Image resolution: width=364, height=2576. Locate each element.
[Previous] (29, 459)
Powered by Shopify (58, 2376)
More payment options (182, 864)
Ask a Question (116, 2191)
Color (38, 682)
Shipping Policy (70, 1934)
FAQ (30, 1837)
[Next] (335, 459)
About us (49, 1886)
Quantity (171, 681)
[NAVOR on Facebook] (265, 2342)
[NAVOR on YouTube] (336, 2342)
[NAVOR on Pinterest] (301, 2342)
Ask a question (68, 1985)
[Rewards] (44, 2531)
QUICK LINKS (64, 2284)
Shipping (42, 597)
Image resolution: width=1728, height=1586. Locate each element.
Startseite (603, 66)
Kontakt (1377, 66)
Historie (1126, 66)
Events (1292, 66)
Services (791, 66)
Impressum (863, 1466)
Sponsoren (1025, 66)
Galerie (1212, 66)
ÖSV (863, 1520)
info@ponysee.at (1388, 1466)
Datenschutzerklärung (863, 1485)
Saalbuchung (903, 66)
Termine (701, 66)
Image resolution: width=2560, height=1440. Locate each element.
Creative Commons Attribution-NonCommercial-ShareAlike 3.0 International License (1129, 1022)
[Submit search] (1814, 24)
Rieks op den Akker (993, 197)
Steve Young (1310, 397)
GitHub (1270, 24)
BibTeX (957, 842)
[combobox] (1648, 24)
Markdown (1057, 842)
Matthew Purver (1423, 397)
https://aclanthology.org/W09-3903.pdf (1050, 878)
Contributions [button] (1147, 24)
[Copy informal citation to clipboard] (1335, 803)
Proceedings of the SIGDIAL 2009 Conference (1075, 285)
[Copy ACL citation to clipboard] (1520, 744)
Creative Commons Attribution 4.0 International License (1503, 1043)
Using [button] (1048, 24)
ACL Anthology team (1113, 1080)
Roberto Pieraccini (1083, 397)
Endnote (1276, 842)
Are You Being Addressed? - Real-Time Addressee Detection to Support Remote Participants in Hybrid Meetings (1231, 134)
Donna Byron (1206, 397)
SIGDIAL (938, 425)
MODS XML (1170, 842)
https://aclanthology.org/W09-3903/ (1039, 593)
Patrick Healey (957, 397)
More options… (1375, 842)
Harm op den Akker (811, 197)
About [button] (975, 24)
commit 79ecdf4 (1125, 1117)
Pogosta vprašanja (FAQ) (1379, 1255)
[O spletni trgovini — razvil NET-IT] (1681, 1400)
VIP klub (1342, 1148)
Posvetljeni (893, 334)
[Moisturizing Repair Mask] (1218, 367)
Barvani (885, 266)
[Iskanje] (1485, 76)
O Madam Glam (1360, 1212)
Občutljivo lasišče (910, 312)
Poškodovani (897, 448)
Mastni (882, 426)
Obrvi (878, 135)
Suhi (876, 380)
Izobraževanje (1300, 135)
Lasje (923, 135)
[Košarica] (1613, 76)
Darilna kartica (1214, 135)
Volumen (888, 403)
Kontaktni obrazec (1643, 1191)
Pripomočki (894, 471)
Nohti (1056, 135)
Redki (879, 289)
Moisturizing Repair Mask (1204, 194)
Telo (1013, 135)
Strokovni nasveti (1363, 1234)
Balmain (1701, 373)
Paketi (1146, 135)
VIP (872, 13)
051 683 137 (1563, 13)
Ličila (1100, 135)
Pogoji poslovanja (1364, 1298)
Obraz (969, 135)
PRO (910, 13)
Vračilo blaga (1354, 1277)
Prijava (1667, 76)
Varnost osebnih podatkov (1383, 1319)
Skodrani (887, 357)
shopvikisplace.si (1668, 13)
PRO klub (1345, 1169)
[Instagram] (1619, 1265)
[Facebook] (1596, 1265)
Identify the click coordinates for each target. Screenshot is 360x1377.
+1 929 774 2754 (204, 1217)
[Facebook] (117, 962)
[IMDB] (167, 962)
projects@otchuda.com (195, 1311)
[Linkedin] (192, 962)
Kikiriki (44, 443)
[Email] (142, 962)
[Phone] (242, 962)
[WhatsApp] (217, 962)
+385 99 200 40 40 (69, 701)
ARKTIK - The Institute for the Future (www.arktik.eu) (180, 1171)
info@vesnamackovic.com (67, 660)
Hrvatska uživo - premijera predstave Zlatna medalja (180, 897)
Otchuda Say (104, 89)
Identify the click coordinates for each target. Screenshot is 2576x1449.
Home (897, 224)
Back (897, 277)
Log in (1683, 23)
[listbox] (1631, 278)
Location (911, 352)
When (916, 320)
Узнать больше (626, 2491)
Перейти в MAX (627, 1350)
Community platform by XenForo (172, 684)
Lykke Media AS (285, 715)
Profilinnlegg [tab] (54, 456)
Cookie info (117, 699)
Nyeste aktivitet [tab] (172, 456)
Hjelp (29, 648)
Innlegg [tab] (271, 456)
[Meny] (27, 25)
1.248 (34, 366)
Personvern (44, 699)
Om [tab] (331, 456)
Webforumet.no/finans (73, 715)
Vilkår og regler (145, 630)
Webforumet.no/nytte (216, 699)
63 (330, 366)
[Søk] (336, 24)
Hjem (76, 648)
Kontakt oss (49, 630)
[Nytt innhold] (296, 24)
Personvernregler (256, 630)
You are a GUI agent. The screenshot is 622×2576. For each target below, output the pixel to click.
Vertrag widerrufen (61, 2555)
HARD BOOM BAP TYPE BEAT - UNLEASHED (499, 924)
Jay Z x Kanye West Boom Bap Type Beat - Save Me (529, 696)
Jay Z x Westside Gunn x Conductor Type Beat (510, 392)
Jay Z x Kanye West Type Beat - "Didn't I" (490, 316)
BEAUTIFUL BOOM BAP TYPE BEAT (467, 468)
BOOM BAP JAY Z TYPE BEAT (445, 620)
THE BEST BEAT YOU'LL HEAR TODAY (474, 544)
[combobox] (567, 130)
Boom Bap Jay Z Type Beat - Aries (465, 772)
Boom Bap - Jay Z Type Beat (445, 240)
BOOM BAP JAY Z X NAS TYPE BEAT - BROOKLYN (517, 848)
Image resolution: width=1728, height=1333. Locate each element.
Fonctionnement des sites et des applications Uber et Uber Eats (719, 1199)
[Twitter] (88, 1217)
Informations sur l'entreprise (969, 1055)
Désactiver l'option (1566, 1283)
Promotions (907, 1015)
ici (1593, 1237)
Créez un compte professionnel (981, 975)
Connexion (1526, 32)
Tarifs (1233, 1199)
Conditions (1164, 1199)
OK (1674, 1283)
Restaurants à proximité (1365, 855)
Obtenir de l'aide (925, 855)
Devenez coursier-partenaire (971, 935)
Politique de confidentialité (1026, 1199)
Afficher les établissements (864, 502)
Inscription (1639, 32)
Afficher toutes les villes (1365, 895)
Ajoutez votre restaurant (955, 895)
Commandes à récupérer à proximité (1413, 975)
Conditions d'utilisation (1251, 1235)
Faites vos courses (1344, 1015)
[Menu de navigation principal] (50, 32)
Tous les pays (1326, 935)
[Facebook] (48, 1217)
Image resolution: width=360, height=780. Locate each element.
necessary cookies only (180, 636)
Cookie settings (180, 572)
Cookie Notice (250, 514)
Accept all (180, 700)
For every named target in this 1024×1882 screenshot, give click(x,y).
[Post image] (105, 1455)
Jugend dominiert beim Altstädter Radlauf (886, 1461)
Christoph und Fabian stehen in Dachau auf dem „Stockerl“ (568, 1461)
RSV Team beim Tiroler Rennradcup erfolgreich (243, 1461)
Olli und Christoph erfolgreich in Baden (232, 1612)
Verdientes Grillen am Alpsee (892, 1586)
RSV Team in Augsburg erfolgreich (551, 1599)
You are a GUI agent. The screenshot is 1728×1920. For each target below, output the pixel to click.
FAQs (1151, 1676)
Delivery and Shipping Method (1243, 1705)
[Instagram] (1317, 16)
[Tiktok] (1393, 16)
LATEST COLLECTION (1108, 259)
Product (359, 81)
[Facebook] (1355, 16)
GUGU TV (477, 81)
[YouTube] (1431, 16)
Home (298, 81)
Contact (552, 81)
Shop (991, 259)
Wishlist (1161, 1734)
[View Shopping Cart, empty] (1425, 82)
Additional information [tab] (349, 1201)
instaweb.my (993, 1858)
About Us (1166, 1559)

- Work required
Look through the entries, and return every line that the word "click" appears in.

- Response area
Identify the click coordinates for each target. Screenshot is 360x1377.
Identify the click coordinates for each target. Screenshot is 2576x1449.
You are a GUI agent. The screenshot is 622×2576. For each target below, output the pixel to click.
For every named target in this 1024×1882 screenshot, give click(x,y).
You are a GUI agent. The screenshot is 1728×1920. For each target below, output the pixel to click.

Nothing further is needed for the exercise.